[Paper Review] B-FIRE: Binning-Free Diffusion Implicit Neural Representation for Hyper-Accelerated Motion-Resolved MRI
B-FIRE introduces a binning-free diffusion implicit neural representation framework for hyper-accelerated motion-resolved MRI, enabling instantaneous 3D abdominal anatomy recovery from undersampled non-Cartesian k-space data.
Accelerated dynamic volumetric magnetic resonance imaging (4DMRI) is essential for applications relying on motion resolution. Existing 4DMRI produces acceptable artifacts of averaged breathing phases, which can blur and misrepresent instantaneous dynamic information. Recovery of such information requires a new paradigm to reconstruct extremely undersampled non-Cartesian k-space data.

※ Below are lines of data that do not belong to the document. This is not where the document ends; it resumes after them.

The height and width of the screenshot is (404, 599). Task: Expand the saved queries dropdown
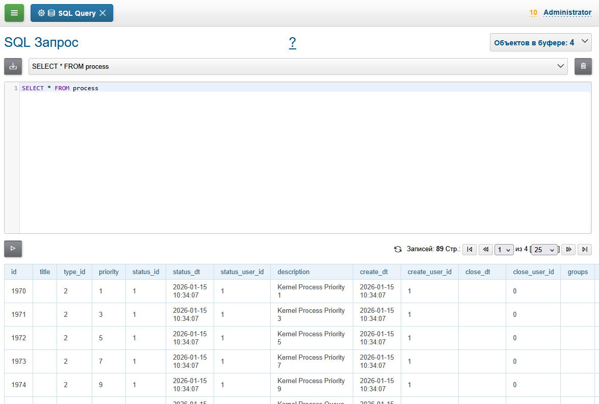(560, 66)
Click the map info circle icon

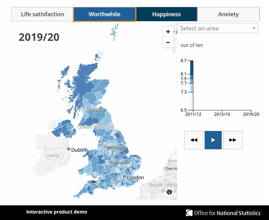169,192
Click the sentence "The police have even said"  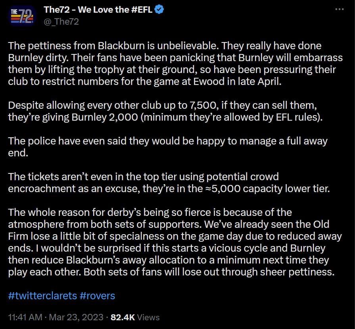[x=167, y=141]

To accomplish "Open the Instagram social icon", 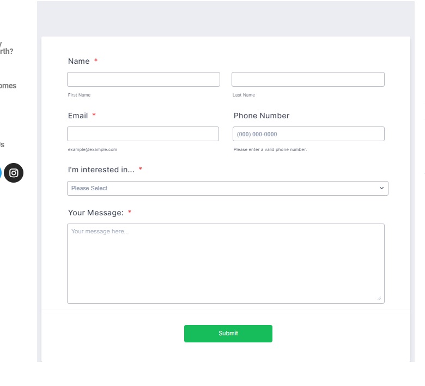I will [14, 173].
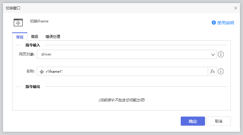Image resolution: width=243 pixels, height=135 pixels.
Task: Open the driver combo box
Action: [125, 55]
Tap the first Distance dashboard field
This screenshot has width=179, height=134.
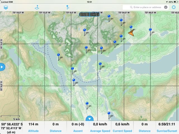pos(55,127)
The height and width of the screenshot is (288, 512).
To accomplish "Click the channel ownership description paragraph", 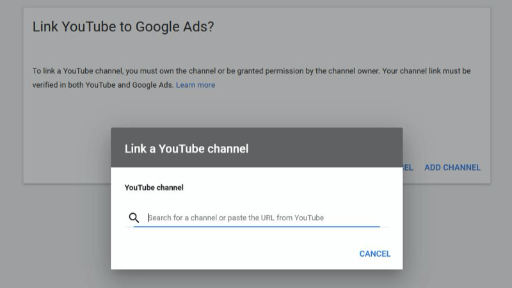I will click(x=252, y=77).
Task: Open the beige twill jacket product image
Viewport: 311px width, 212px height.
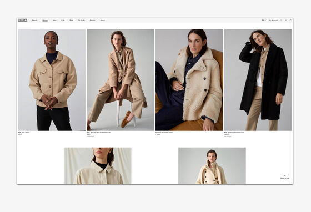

We propose B-FIRE, a binning-free diffusion implicit neural representation framework for hyper-accelerated MR reconstruction capable of reflecting instantaneous 3D abdominal anatomy. B-FIRE employs a CNN-INR encoder-decoder backbone optimized using diffusion with a comprehensive loss that enforces image-domain fidelity and frequency-aware constraints. Motion binned image pairs were used as training references, while inference was performed on binning-free undersampled data. Experiments were conducted on a T1-weighted StarVIBE liver MRI cohort, with accelerations ranging from 8 spokes per frame (RV8) to RV1. B-FIRE was compared against direct NuFFT, GRASP-CS, and an unrolled CNN method. Reconstruction fidelity, motion trajectory consistency, and inference latency were evaluated.
Motivation & Objective
- Motivated by the need to recover instantaneous dynamic information in 4D MRI without artifacts from phase-averaged reconstructions.

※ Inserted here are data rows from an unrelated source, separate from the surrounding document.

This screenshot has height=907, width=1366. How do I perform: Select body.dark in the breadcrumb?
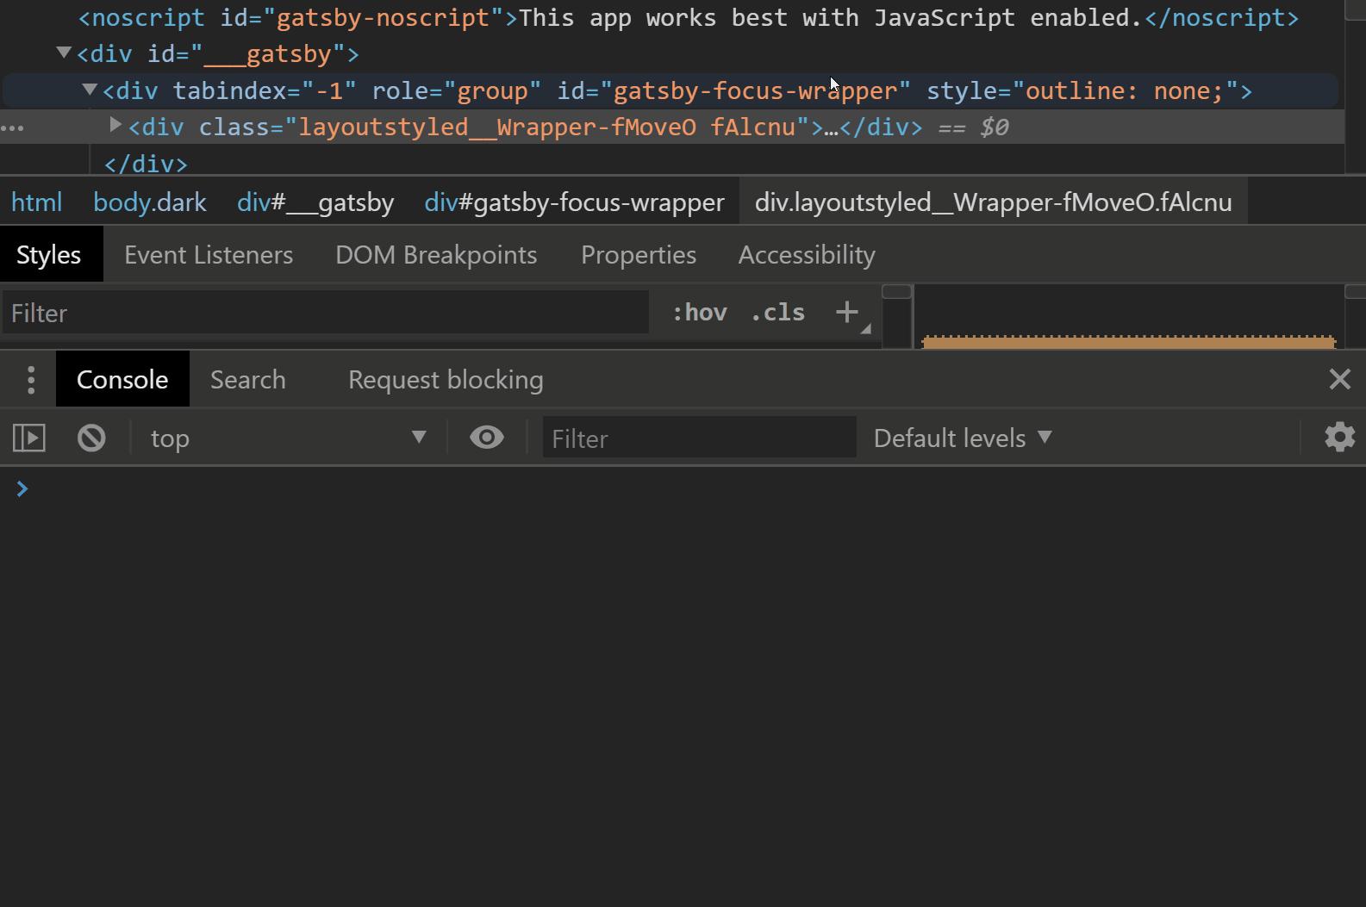[150, 202]
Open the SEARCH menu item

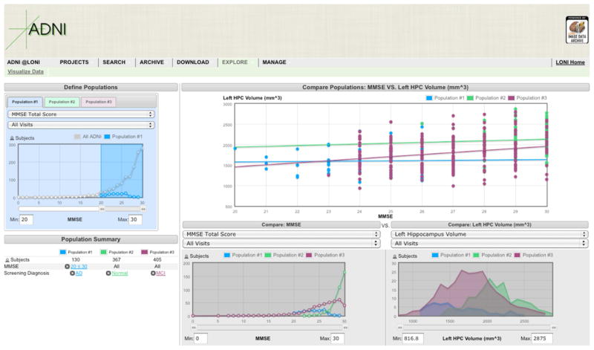click(x=114, y=62)
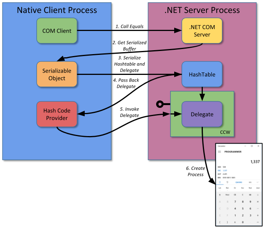Click the Serializable Object node
This screenshot has height=229, width=266.
coord(57,74)
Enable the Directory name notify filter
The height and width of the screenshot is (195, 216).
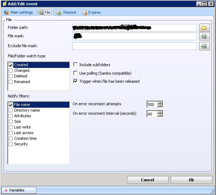(x=11, y=111)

- Develop a binning-free diffusion-implicit neural representation (INR) framework for motion-resolved MRI.
- Enable reconstruction from highly undersampled non-Cartesian k-space data with motion fidelity.
Proposed method
- Use a CNN-implicit neural representation (INR) encoder-decoder backbone.

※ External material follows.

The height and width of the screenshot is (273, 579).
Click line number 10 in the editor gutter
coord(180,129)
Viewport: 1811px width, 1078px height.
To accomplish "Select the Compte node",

- Train with diffusion-based loss that combines image-domain fidelity and frequency-aware constraints.
- Leverage motion-bin training references while performing inference on binning-free undersampled data.
- Apply the method to T1-weighted StarVIBE liver MRI data with accelerations RV8 to RV1.
- Compare against direct NuFFT, GRASP-CS, and an unrolled CNN baseline.
Experimental results
Research questions
- RQ1Can binning-free diffusion INR reconstruct motion-resolved 4DMRI from extremely undersampled non-Cartesian k-space data?
- RQ2Does B-FIRE preserve instantaneous motion trajectories better than traditional binning-based approaches?
- RQ3How does reconstruction fidelity and inference latency of B-FIRE compare to standard methods across different acceleration factors?
- RQ4Is the method effective on liver MRI data such as StarVIBE with varying undersampling patterns?
Key findings
- B-FIRE enables hyper-accelerated motion-resolved MRI reconstruction on a T1-weighted StarVIBE liver cohort.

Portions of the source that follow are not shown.